5月25日
写真1 ( C ) ESA/Hubble & NASA, D. Thilker, J. Lee and the PHANGS-HST Team
ハッブル宇宙望遠鏡によって捉えられた渦巻銀河・NGC 4689の姿。
NASAは24日、まるで宝石のように輝く渦巻銀河・NGC 4689の姿を公開した(写真1)。2019年と2024年に近傍銀河観測を目的として、ハッブル宇宙望遠鏡(以下HST)によって観測されたデータを元に作成された写真である。銀河中心部分は明るく輝いている様子がわかる。また渦巻中の黒い部分はダストがある場所を示し、ピンク色の部分は星形成が行われている箇所を示している。
NGC 4689はかみのけ座(Coma Berenices)方向約5400万光年離れた場所に位置する。ちなみにかみのけ座は国際天文連合(IAU)が定義する88星座のうちのひとつであり、紀元前3世紀のエジプトの女王・ベレニケ二世にちなんでいる。ベレニケ二世は夫が戦争から無事に戻ると髪を切り、宮廷にある女神の神殿に備えた。しかし翌朝髪の毛がなくなっていた。ベレニケは大変怒っていたが、これを見た天文学者コノンが、「神は女王の行いが大変気に入っており、かつ髪の毛が美しいので大変に喜び空に上げて星座にした」と告げ、しし座の尾の部分を指し示した。この行動に対してベレニケ二世は大変喜んでいたとされる。この逸話にちなんでコノンが指し示した領域はかみのけ座という名前になった。Comaはラテン語で髪の毛を意味し、まさにNCG 4689は女王の髪の毛に位置しているということになる。

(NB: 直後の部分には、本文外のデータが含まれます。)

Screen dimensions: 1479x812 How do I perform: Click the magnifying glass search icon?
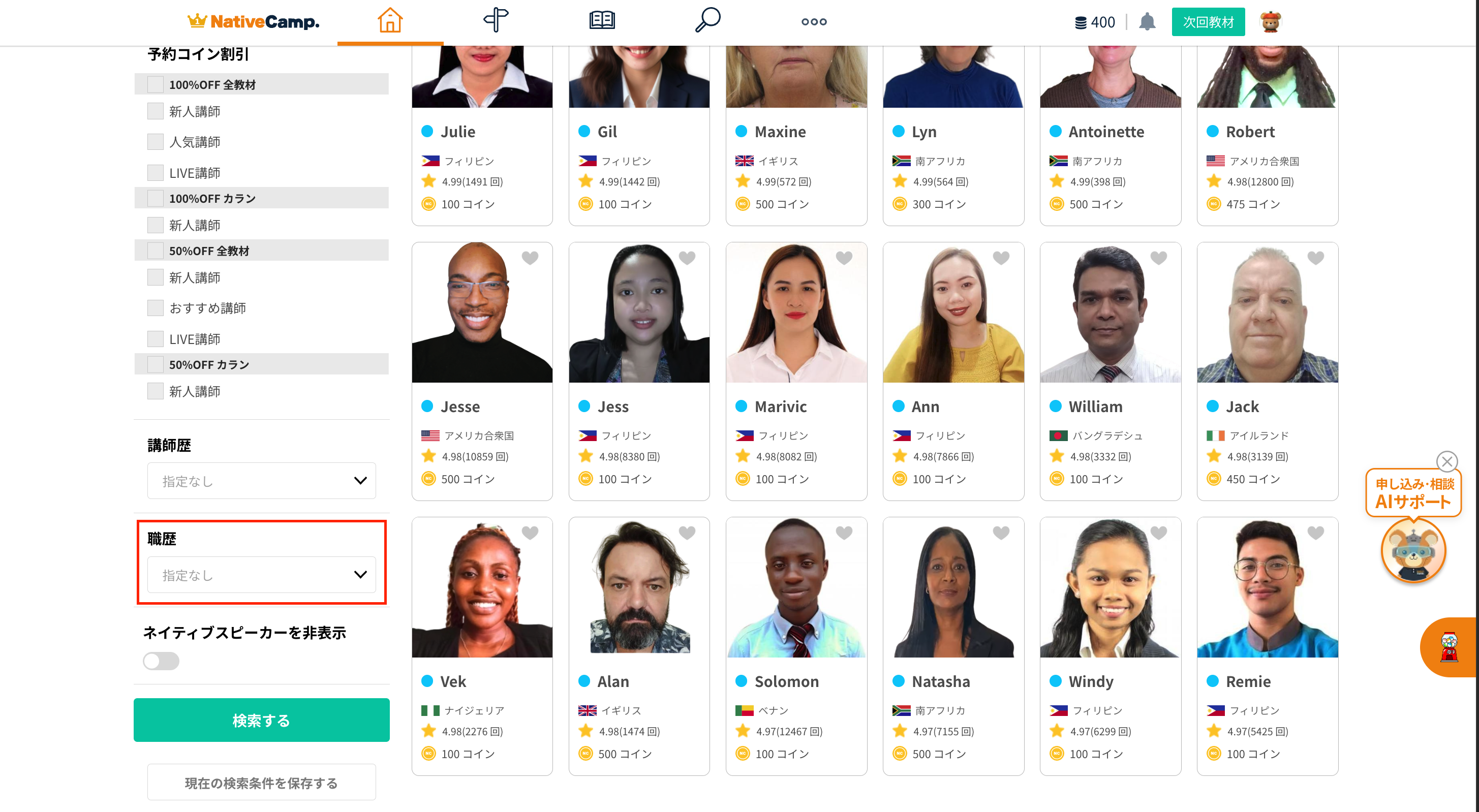pyautogui.click(x=707, y=21)
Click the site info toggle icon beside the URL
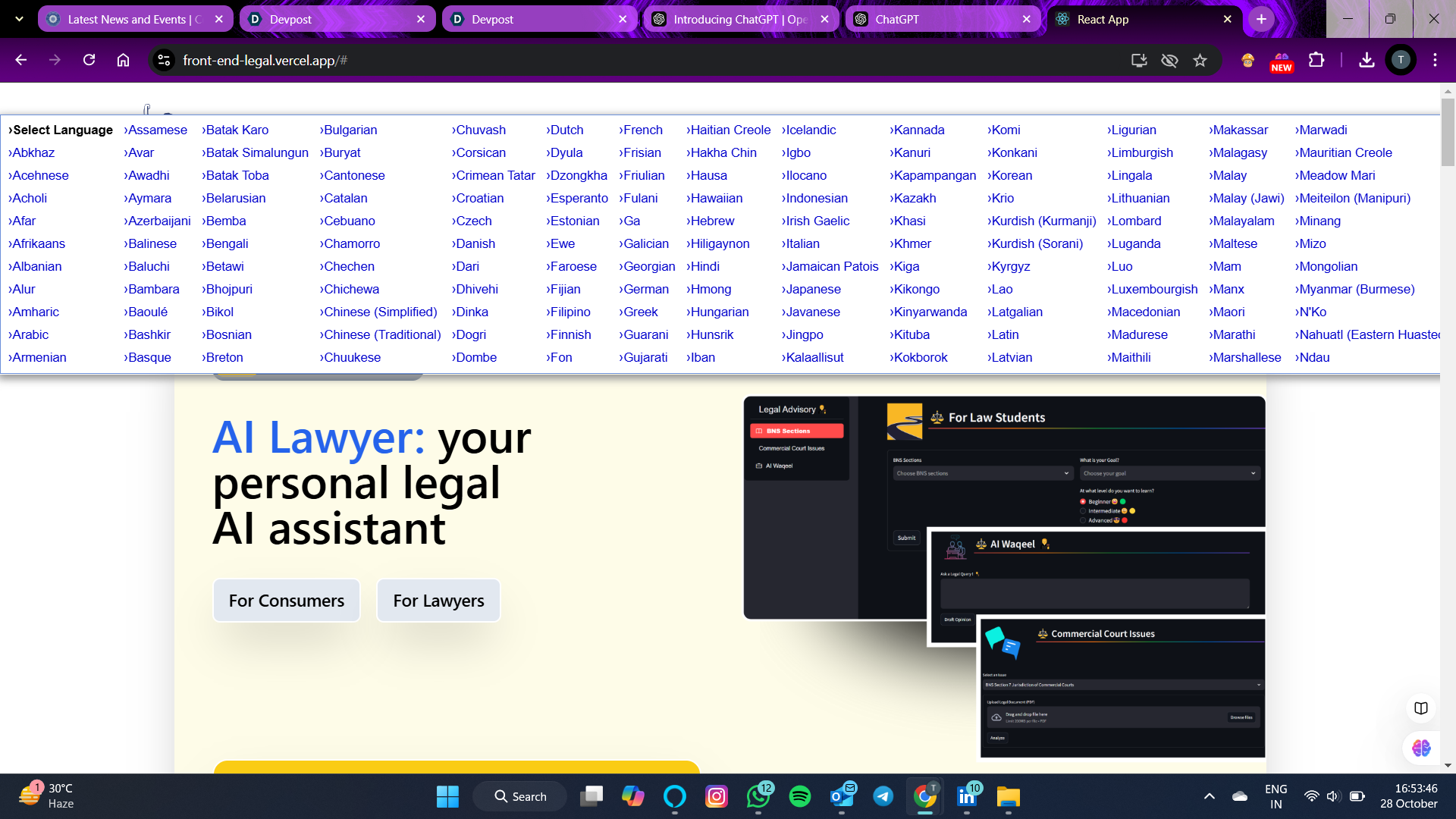The image size is (1456, 819). point(164,60)
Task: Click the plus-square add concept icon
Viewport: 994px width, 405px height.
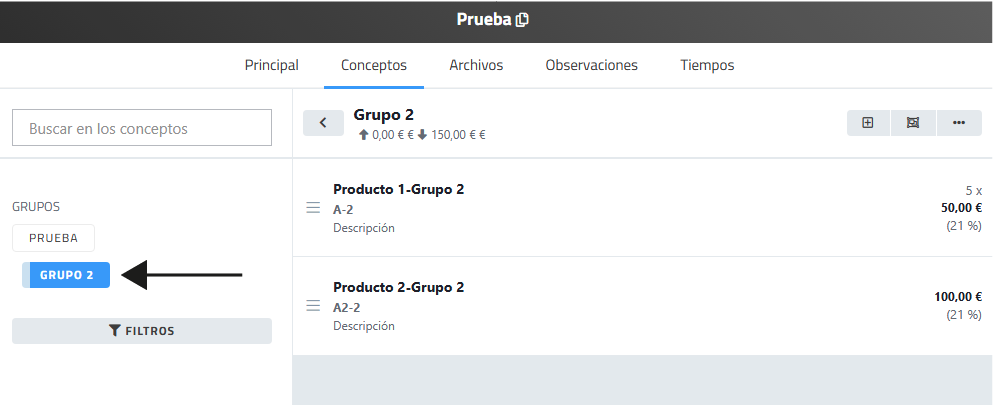Action: click(x=868, y=123)
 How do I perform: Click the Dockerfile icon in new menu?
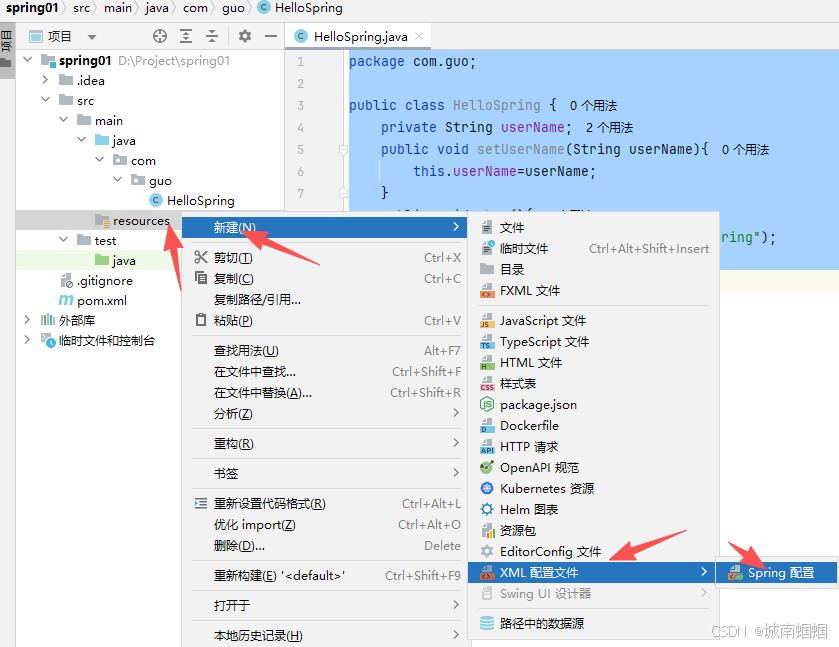pyautogui.click(x=487, y=426)
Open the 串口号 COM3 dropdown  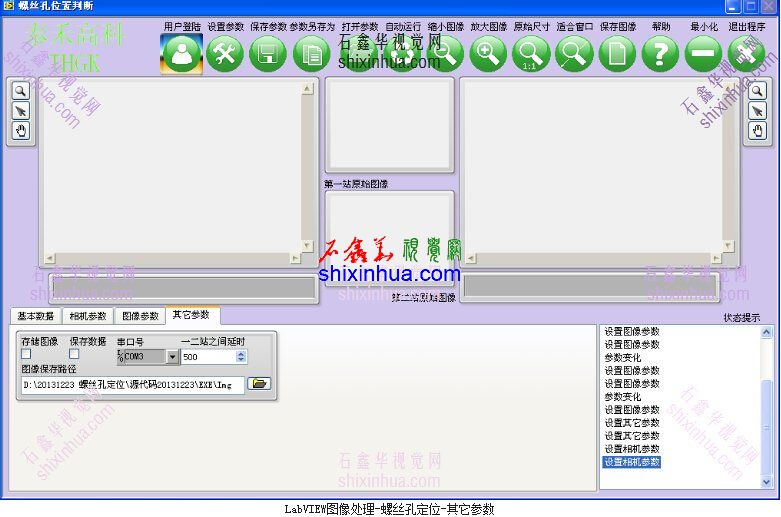point(172,357)
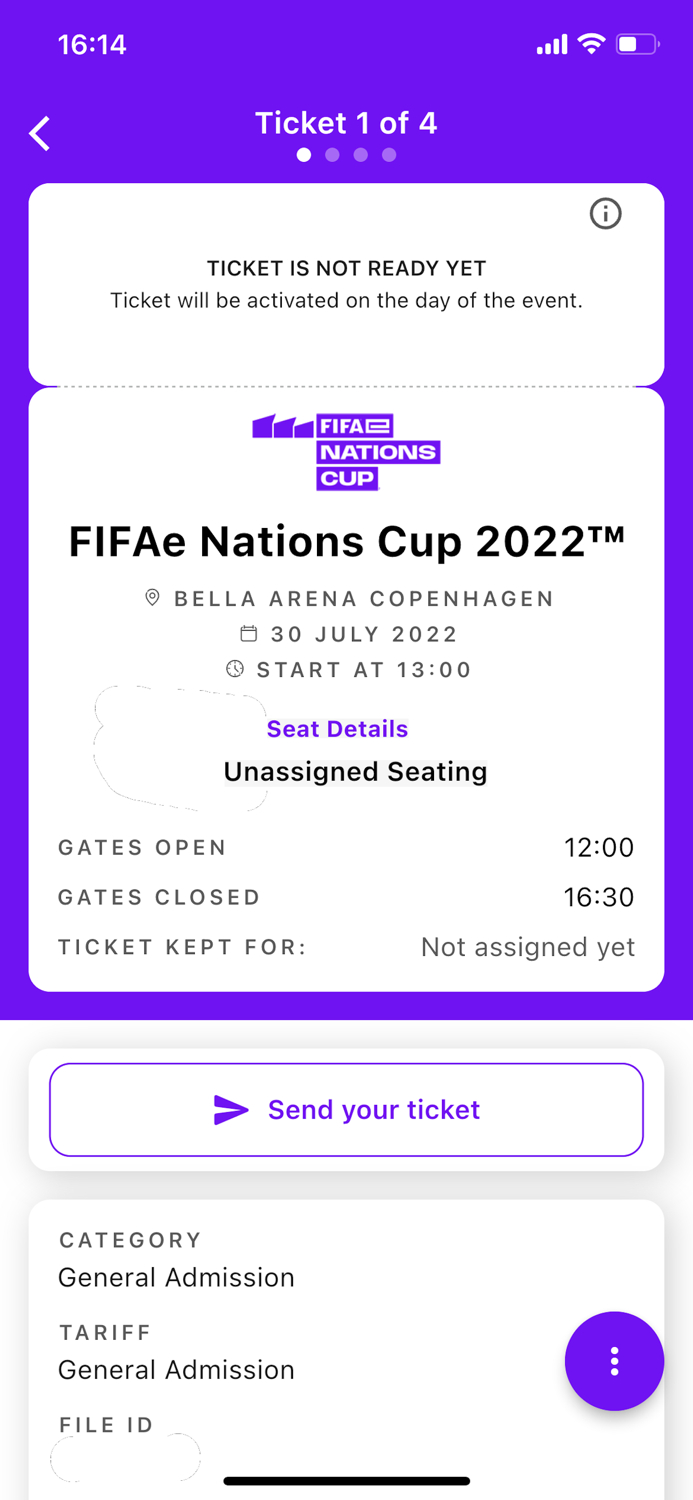Tap the paper plane send icon
This screenshot has height=1500, width=693.
[x=232, y=1108]
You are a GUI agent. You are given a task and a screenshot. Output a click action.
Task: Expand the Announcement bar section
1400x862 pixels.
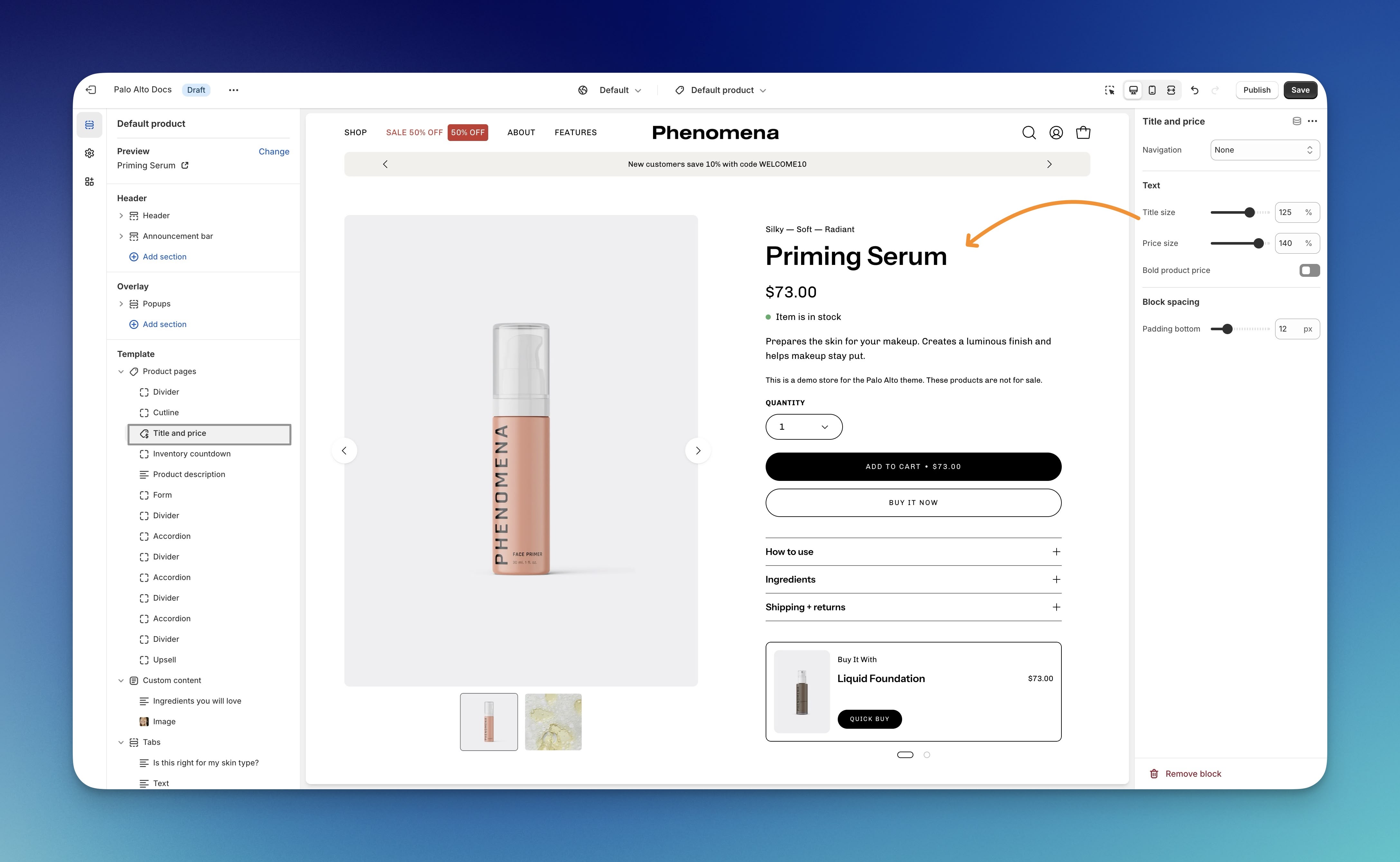[121, 236]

今回の写真は近傍銀河の観測プログラムとして行われたHSTの観測データを元に作成された。HSTは紫外線と可視光線を捉えており、赤外線を捉えるジェームズ・ウエッブ宇宙望遠鏡(JWST)の補完をする役割がある。現在はJWSTによる観測が盛んであるが、HSTがあってこそ近傍銀河の形成過程や進化過程を完全に理解することにつなげられる。